*Goal 1:* Count the lines in the records that contain the string "item", treating uppercase and lowercase as different. Reply with only the number.
-- Start of Given passage --
The adjective Dismal was originally a noun, and comes to English from the Latin dies mali ("evil days") by way of the Old French dis mal. Until the 1400's, there were still noted on many calendars some days which were deemed unlucky. The OED tells us:

The dies mali were Jan. 1, 25; Feb. 4, 26; March 1, 28; April 10, 20; May 3, 25; June 10, 16; July 13, 22; Aug. 1, 30; Sept. 3, 21; Oct. 3, 22; Nov. 5, 28; Dec. 7, 22. They are said to have been called ‘Egyptian days’ because first discovered or computed by Egyptian astrologers; though some mediæval writers connected them with the plagues of ancient Egypt...

By extension the noun "dismal" was used to describe anyone or anything that smacked of evil, the Devil, death, gloom, or ill fortune. By 1621, it was a familiar adjective, and Robert Burton writes in the abstract to his Anatomy of Melancholy:

Doleful outcries, and fearful sights,
My sad and dismal soul affrights

It was still used attributively and as a noun in the 18th century; President John Adams of the United States wrote to his wife in 1774:

"Their mutual reproaches, their declamations..their triumphs and defiances, their dismals and prophecies, are all delusion."
-- End of Given passage --
-- Start of The records --
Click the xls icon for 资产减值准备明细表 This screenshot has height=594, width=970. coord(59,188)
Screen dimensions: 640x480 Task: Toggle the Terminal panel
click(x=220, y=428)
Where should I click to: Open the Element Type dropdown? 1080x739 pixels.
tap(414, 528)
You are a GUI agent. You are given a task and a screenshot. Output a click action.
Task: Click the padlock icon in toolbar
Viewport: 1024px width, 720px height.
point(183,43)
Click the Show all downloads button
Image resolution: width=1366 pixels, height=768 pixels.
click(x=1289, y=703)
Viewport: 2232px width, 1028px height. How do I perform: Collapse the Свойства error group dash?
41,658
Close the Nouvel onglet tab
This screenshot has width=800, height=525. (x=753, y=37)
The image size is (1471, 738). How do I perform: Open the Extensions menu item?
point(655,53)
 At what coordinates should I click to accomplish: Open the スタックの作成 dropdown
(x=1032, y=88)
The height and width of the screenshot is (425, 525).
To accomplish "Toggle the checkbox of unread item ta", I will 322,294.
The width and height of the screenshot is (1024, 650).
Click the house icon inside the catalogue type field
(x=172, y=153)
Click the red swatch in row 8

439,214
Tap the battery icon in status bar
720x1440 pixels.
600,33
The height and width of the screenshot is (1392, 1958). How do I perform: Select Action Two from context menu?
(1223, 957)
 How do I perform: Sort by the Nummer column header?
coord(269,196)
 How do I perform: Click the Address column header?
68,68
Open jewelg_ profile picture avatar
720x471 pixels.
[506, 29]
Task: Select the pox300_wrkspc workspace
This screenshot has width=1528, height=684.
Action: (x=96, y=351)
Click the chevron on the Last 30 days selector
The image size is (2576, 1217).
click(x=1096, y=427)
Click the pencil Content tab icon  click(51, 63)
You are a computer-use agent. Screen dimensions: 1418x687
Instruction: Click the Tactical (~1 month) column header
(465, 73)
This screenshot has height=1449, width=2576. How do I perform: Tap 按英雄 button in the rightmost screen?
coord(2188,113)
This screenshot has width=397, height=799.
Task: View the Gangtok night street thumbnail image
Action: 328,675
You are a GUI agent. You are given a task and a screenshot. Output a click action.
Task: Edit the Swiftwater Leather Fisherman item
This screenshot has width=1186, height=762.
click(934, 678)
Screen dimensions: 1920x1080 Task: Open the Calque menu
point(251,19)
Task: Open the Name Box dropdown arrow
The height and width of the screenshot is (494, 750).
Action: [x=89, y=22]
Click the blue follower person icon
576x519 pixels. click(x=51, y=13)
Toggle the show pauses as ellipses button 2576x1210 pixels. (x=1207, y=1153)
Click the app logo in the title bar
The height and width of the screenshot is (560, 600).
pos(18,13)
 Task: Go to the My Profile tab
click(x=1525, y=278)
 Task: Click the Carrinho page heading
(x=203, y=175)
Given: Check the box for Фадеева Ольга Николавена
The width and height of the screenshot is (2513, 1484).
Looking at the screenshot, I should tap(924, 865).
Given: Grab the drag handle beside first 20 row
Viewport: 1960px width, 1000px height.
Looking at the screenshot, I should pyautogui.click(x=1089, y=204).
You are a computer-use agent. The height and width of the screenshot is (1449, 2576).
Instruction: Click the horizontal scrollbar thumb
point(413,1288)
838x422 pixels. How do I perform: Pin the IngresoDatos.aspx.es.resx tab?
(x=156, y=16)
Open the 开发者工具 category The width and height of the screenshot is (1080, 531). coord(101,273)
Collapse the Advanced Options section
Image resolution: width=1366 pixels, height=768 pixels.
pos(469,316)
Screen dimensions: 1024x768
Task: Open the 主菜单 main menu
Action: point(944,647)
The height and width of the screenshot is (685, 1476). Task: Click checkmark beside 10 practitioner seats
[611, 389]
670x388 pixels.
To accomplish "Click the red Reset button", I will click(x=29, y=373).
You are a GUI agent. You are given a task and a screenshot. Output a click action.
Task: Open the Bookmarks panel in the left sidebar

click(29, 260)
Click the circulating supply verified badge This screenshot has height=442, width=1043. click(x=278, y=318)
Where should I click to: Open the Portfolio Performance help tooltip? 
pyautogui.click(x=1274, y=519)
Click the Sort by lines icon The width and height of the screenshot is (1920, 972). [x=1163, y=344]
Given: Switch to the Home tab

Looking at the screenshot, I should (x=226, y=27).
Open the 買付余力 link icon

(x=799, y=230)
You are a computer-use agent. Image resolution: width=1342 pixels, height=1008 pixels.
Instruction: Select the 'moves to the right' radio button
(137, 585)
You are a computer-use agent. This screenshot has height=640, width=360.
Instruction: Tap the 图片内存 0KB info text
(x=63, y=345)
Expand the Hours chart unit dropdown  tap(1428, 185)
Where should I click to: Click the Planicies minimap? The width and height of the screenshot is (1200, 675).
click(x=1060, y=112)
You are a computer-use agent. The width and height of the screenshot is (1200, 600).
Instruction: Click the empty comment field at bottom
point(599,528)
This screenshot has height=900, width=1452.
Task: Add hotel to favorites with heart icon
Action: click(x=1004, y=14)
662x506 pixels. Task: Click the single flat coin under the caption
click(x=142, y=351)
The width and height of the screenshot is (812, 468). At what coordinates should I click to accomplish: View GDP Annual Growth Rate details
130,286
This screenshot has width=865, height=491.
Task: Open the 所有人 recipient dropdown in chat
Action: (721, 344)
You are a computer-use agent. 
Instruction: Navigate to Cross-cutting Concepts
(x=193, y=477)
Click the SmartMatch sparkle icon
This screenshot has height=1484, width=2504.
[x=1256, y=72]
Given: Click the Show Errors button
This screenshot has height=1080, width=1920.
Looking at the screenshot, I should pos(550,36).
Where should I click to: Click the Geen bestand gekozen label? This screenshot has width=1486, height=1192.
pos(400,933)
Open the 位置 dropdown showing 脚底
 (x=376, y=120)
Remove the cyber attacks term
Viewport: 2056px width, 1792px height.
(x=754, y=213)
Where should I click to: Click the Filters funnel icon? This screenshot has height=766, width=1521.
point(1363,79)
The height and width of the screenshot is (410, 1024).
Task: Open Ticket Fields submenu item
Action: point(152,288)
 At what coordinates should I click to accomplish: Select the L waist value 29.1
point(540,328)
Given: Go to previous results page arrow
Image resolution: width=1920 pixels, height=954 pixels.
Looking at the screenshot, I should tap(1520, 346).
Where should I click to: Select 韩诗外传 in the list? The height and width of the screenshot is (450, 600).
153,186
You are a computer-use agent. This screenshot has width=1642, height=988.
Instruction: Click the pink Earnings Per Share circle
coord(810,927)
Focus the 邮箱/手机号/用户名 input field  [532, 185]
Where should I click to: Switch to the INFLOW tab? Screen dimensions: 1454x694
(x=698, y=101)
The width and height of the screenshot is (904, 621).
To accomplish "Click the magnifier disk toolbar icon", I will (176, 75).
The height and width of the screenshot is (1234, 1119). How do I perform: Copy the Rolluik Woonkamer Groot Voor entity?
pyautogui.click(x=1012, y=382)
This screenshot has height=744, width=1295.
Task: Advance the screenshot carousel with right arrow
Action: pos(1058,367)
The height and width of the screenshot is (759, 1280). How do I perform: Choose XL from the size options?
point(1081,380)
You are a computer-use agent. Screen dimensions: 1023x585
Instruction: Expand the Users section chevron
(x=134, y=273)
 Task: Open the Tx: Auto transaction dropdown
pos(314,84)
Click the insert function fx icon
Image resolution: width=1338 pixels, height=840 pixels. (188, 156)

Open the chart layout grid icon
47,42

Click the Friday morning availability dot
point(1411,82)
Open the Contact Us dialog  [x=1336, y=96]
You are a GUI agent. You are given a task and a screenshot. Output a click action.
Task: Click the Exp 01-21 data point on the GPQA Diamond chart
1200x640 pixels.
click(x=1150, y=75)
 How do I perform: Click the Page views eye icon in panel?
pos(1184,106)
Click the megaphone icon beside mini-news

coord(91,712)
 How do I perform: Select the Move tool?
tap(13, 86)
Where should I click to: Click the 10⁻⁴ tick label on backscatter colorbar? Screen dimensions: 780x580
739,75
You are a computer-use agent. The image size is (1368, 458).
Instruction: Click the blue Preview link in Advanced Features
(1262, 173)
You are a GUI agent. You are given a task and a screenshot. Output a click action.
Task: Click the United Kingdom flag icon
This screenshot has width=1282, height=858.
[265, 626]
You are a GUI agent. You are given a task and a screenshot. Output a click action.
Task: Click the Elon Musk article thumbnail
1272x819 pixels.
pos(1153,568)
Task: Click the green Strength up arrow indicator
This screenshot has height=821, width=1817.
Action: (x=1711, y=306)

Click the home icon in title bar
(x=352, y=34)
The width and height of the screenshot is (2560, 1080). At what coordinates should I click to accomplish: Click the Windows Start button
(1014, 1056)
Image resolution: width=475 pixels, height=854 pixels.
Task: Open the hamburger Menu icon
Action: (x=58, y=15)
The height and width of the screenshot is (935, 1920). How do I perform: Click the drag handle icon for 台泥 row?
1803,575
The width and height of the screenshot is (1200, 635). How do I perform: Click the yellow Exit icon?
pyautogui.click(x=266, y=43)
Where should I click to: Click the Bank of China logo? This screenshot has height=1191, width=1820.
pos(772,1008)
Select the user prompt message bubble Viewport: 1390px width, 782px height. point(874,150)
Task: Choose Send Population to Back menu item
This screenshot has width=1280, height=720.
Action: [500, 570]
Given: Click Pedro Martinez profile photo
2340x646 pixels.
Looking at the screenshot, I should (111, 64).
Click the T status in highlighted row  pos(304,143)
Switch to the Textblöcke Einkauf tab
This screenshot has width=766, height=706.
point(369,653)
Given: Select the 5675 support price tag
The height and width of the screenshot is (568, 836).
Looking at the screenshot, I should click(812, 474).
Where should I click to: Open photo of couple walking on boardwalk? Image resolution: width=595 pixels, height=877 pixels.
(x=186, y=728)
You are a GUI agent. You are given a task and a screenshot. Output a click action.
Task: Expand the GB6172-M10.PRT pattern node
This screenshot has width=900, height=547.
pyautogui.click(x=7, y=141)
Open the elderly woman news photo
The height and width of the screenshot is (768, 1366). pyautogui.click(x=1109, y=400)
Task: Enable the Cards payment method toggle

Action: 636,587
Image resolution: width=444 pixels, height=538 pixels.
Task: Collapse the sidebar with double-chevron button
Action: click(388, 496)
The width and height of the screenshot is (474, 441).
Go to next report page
-- End of The records --
*Goal 2:* According to the passage on the word dismal, why were the dies mali called "Egyptian days"?

*Full output 1:* 5

*Full output 2:* They were said to get that name because Egyptian astrologers first discovered or computed them. Some medieval writers instead connected them with the plagues of ancient Egypt.